Did you mean AF (afib) patients? My answer assumes you did. In these patients i would advocate going for a bare metal stent and limit Plavix to one month. However, if they already have a DES, you will have to use full dose Asa for a month along with Plavix. I would decrease Asa to 81mg QD right after 1 month and limit Plavix to a year. I would leave them on life-long low dose Asa and coumadin or anti-Xa inhibitors as long as AF is present. The risk of bleeding is higher with age and triple therapy, so choose Eliquis (Apixaban) which in comparison to Coumadin had lower bleeding risk. However no head to head comparison of the Xa inhibitors has been performed to date.
Triple antithrombotic therapy in AF patients who received DES is reserved only for ASA + clopidogrel + warfarin. The use of novel oral anticoagulants (NOAC) (rivaroxaban, dabigatran, etc) in such a clinical scenario is contraindicated due to an extremely high risk of bleeding. NOAC doses that protect against thromboembolic events in AF (rivaroxaban 20mg, dabigatran 150mg and 110mg) are too high for a triple antithrombotic combination (please see ATLAS ACS TIMI 46 and REDEEM trials).
EMA has approved rivaroxaban for a triple antithrombotic therapy in acute coronary syndromes, but rivaroxaban doses are much lower - 2.5mg BID) - FDA has not approved rivaroxaban in that indication.

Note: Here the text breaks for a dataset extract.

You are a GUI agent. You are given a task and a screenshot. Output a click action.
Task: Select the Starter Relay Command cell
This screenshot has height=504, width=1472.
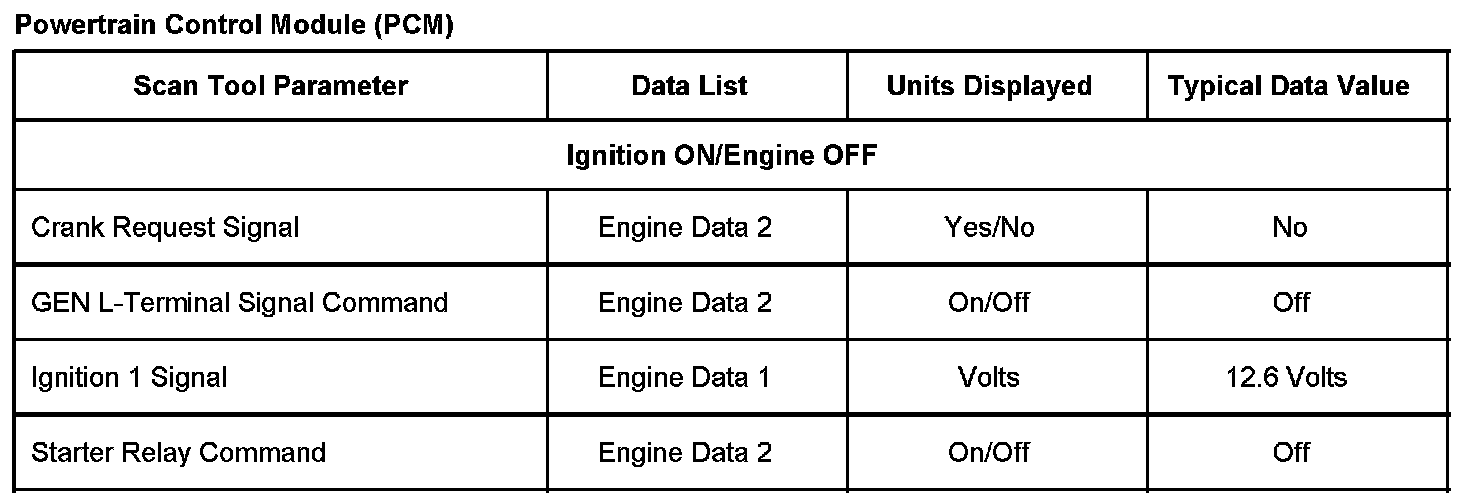179,453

agree with Dr Hudzik, we should at least be targeted by the evidence. This particular condition should take into account the associated dual antiplatelet therapy with warfarin becomes effective control of thrombotic complications and also enables support in the clinical complications when there is a need to abort the effect of warfarin. The classic example is fracture of neck of femur in the elderly.